> CHALLENGES:
**a.** According to the paper on benchmarking a real-time system with a Booster co-processor, why are system calls generally faster without the co-processor?
**b.** Please continue the paper on benchmarking a real-time system with a Booster co-processor from the point where it stops.

> PAGE EXCERPT:
# Benchmarking of a Real-Time System that utilises a booster

J. Furunäs Mälardalen Real-Time Research Centre Mälardalen University, Sweden e-mail: johan.furunas@mdh.se

Abstract Application speedups can be achieved by speeding up the hardware, e.g. by utilising an Operating System co-processor. The paper present results from a comparison of executing benchmark programs on a system with and without a coprocessor, but which otherwise are identical. The observed speedup is mostly due to the fact that there is no need for clock tick administration, in the system with co-processor, and that the booster scheduler is faster than the software based one. In general the system calls are faster without the coprocessor for the benchmark considered in this paper. This is mostly due to the slow bus accesses when communicating with the co-processor.

*Keywords:* Real-Time Operating System coprocessor, benchmark.

## 1. Introduction

It is not always possible to achieve increased performance by upgrading a processor, supporting faster clock frequencies, or utilising multiple application processors. Faster clock frequencies are limited by physical laws and are dependent of the silicon manufacturing techniques. The utilisation of multiple application processors may be limited by the possibility of making the application parallel and the architecture used, e.g. in an architecture with a shared bus, accessing the bus may be a bottleneck. On the other hand the developer of control systems more and more utilises Commercial Off The Shelf (COTS) components, e.g. computer boards, processors, I/O cards etc, and are therefore not able to optimise the system performance so easy. One solution to increase performance is to decrease the administration, e.g. scheduling, clock-tick administration etc., by utilising a co-processor. There are several examples of utilising special purpose RTOS co-processors [11] [12] [13] [14] [16] [8], or standard processor RTOS coprocessors [9] [10]. The benefit of utilising special purpose hardware compared to utilising a standard processor is that it can be designed to be more predictable and to have greater performance, due to utilisation of parallel hardware. Additionally the flexibility of utilising a standard processor is not as distinguished as it was before the invention of flexible hardware, e.g. Field Programmable Gate Array (FPGA). This paper focuses on a special purpose scheduling co-processor called Booster [1], which is a commercial scheduler based on the Real-Time Unit research [18].

The motivation for this paper is to show that it is possible to increase performance, both in a single processor system and a multiprocessor system, through the utilisation of a Booster coprocessor. Further motivation is to show that one must prevent bottlenecks e.g. slow busses etc. to efficiently utilise a RTOS co-processor. Results presented are based on benchmarks of a model of a telecommunication application running on:

- 1. A processor supervised by a commercial single processor RTOS.
- 2. A processor supervised by a RTOS with Booster support.
- 3. Two processors supervised by a RTOS with Booster support.

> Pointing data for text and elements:
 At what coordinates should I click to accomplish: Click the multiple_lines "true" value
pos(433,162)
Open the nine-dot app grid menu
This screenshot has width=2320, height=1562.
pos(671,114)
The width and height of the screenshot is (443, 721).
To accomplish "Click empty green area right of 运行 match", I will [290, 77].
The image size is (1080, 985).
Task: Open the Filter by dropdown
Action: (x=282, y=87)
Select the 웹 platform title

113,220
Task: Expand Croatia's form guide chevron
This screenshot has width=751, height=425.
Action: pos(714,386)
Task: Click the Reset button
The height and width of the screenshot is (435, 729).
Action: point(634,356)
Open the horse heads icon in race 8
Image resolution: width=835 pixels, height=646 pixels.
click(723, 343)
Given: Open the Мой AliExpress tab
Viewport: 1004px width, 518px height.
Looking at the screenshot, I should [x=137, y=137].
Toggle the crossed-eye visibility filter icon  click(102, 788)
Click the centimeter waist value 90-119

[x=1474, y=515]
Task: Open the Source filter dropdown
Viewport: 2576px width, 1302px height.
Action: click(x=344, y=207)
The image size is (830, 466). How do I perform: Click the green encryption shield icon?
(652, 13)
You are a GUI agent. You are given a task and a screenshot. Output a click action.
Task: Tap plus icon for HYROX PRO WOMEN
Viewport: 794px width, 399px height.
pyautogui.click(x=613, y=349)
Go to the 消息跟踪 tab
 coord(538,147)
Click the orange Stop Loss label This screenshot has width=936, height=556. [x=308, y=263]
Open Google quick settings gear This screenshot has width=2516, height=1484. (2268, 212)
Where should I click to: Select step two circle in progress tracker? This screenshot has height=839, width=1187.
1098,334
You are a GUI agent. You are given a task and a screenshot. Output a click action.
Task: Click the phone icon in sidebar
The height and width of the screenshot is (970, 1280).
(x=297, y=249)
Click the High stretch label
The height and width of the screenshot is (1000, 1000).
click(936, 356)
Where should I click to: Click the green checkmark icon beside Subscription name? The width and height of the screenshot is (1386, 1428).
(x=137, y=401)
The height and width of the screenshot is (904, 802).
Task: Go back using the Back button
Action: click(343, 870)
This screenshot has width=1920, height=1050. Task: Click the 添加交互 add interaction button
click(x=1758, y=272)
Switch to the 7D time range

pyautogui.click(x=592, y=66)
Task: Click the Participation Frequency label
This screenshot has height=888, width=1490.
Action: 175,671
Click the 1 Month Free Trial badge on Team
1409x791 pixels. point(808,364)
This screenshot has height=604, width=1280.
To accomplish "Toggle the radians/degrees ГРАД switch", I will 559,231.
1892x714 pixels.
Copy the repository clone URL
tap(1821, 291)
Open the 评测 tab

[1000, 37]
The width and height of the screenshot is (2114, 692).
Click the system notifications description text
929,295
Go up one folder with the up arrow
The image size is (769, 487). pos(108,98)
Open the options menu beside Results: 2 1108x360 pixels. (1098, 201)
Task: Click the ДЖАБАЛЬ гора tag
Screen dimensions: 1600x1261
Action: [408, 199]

> ANSWERS PROVIDED:
**a.** Bus accesses are slow when communicating with the co-processor.

**b.**
The following application components are measured:

- The application response time, i.e. how fast the application program completes.
- RTOS overhead for the clock tick administration, i.e. the RTOS overhead handling the scheduling of time events such as scheduling periodic- and delayed tasks etc.

The paper is organised as follows. In section 2 the hardware architecture of the benchmark is

described and in section 3 the Booster coprocessor is described. Section 4 describes the benchmark application and section 5 describes the method of measurement used. Section 6 presents the benchmark results and section 7 discusses some ideas on how to improve the use of the Booster. Finally, section 8 concludes the paper and presents some ideas on future work.

### 2. Hardware Architecture

The system that runs the benchmark is a CPX2208 [4] 8 slot Compact PCI [3] chassis with one MCP750 [6] board, two MCPN750 [7] boards and a Booster (cf. Figure 1). The MCP750 is a system master board that is placed in the first slot of the CPX2208 and the booster is placed into its PMC [7] slot.

# 3. Booster

The booster is a hardware scheduler that schedule processes on one, two or three processors, interacted via register accesses. An RTOS has been implemented that utilises the booster, over the interconnection bus (cf. fig. 2). The RTOS has the same Application Interface (API) as the commercial pure software based RTOS utilised in the benchmark i.e. the booster RTOS is a direct descendent of the pure software one. Different APIs, e.g. POSIX [15] and OSE [17] etc., have been implemented for the booster without any changes in the booster hardware.



Compact PCI bus

Figure 1: Compact PCI system with one MCP750 board (with a booster) and two MCPN750 boards.

The memory on the MCP750 board is configured as a global memory, which means that the MCPN750 boards are able to access that memory.

The benchmark application is either executed on one of the MCPN750 boards, with or without booster assistance, or shared between two MCPN750 boards that are assisted by a booster. As described above the booster is mainly a scheduler, but by adding components with other functionality, e.g. semaphores, watchdogs etc. one can speedup other functionality related to a RTOS. An example of a RTOS co-processor with more functionality is the Real-Time Unit (RTU) [18].

The Booster have 17 registers, were 12 are processor specific registers i.e. 4 per processor. These registers are for handling service calls, round robin times and showing current running-process identity etc. for respective processor. The other 5 registers are shared between all processors and are mainly used for time management, e.g. periodic processes, system time etc. To measure time in the benchmark, the Booster timer register is utilised as a 1  $\mu$ s timer. For more details about Booster see [1].



Figure 2: Application with RTOS in software and booster in hardware.

# 4. Application

A common telecommunication application, implementing the central transitions in a telecom switch, has been chosen as benchmark. The application, can be build as follows from Ericsson UAB [2] (A Swedish telecom company).

There are x number of rings consisting of y number of prioritised workload processes with w number of workload loops and z number of iterations in a workload loop. Each ring represents a telephone call connection. Every process within a ring has identical priority and the priority is increased by one for each new ring. When a process finish z iterations of a workload loop it sends a signal buffer to the next process in the ring and pend until a signal buffer is sent to it i.e. from the previous process in the ring. After w number of workload loops the workload process suspends itself.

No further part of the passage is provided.